2月中旬②
周囲を見渡すと遙か沖合になにやらある。
人のようにも思え、あちらにも釣り人がいるのかと思い氷原をいくこと15分。
近づいてみると人と思えたのは杭の先に束ねて絡めてある縄で、そこはあの有名な「氷下漁」の仕掛けのところだった。
そしてなんと幸運なことに、その時、ちょうど漁師さんがスノーモビルでやってきて網揚げを始めたのだ。
氷面に開けた長さ1.5m、幅40cm くらいの網揚げ口と、そこから10mほど離れたところにある2 カ所の40cm 四方ほどの網紐口で、それらの口に張った氷を割って紐と網が動くようにする。
それからやおら網を上げるのだが、結構な重労働。
暫しするとチカや小さなカレイが網に見えてくる。
網尻を氷の上に上げ、スノーモビルの後ろに付けたソリの中に魚を流し込む。
それからカレイ(川ガレイ)、変な細長い魚、カジカ(小さい)などをそこから外に放り出す。
結局持ち帰るのはチカとコマイだけのようだ。
氷面に投げ出された魚はたちまち凍り付く。
実はこの魚を狙って大袈裟に言えば「北海道じゅう」のオオワシが今、野付半島に集まっているのだ。
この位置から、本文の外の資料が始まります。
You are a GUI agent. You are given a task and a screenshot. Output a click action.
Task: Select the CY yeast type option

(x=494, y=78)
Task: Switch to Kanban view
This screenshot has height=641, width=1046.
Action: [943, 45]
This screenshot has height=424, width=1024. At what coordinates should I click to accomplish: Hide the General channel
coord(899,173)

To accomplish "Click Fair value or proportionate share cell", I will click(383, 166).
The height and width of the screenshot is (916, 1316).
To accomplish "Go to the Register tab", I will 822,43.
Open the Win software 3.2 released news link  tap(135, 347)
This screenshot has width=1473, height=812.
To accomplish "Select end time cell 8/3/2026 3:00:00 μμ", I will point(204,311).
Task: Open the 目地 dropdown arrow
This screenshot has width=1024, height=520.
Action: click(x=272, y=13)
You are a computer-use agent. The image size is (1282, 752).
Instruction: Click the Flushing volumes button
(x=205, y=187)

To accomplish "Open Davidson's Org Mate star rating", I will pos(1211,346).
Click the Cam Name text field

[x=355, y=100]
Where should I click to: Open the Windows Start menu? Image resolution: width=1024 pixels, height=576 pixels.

先日の日記でオオワシ軍団を紹介したが、あの連中が、氷下漁の網揚げを見つけて集まってくる(はずな)のである。
ところがあに図らんや、この日は1 頭も寄ってこない。
漁師さん曰く、「あんたがいるから来ないんや」
うん、それもそうだ、真っ赤なジャケットを着たのがいたらどんな遠く、国後島からでもいることが分かる。
集まってくるわけがないなあ。
諦めて、穴釣りの釣り人のところに戻った。
かなり網の場所から離れて時々振り返ったのだが、やはりオオワシは集まってこない。
あんなに餌が氷の上にあるのにねえ。
穴釣りではチカがぼつぼつ釣れていたようだ。